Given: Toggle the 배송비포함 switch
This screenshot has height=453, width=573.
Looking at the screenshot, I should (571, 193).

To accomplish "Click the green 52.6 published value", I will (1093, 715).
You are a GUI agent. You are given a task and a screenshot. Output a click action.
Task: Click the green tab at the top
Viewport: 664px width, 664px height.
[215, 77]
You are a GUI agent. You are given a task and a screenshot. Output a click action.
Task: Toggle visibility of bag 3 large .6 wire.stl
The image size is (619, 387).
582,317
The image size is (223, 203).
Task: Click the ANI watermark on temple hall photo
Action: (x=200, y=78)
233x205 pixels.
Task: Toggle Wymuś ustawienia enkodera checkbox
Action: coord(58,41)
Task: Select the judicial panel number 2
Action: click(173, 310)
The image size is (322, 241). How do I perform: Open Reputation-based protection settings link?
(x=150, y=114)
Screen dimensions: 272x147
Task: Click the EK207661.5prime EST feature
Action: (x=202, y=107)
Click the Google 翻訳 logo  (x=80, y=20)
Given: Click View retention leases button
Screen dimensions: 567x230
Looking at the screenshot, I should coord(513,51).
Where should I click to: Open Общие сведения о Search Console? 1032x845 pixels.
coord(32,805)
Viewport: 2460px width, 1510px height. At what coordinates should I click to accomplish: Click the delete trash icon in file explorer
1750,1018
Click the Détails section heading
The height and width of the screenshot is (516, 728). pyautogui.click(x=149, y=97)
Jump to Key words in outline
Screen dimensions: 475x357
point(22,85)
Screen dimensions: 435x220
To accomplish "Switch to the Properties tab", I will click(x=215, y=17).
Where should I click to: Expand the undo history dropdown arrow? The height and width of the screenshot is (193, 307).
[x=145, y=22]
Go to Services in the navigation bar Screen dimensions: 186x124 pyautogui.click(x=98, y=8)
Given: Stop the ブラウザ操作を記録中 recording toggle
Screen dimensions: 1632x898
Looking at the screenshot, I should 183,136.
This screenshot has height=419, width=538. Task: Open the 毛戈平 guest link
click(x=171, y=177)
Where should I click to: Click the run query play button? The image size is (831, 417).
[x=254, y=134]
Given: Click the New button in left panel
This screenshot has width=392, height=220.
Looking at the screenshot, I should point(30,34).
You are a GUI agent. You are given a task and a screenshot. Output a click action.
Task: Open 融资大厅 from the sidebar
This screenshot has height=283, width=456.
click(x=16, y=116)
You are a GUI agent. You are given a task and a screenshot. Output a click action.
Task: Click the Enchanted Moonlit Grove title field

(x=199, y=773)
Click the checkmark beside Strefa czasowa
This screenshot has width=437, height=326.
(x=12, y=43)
__________
### Aim
Can you turn the stretch from the line containing "Where should I click to: Click" through the end of the data above into a numbered list, leaving out blank lines?

### Exercise solution
1. Where should I click to: Click the run query play button? The image size is (831, 417).
2. [x=254, y=134]
3. Given: Click the New button in left panel
4. This screenshot has width=392, height=220.
5. Looking at the screenshot, I should point(30,34).
6. You are a GUI agent. You are given a task and a screenshot. Output a click action.
7. Task: Open 融资大厅 from the sidebar
8. This screenshot has height=283, width=456.
9. click(x=16, y=116)
10. You are a GUI agent. You are given a task and a screenshot. Output a click action.
11. Task: Click the Enchanted Moonlit Grove title field
12. (x=199, y=773)
13. Click the checkmark beside Strefa czasowa
14. This screenshot has width=437, height=326.
15. (x=12, y=43)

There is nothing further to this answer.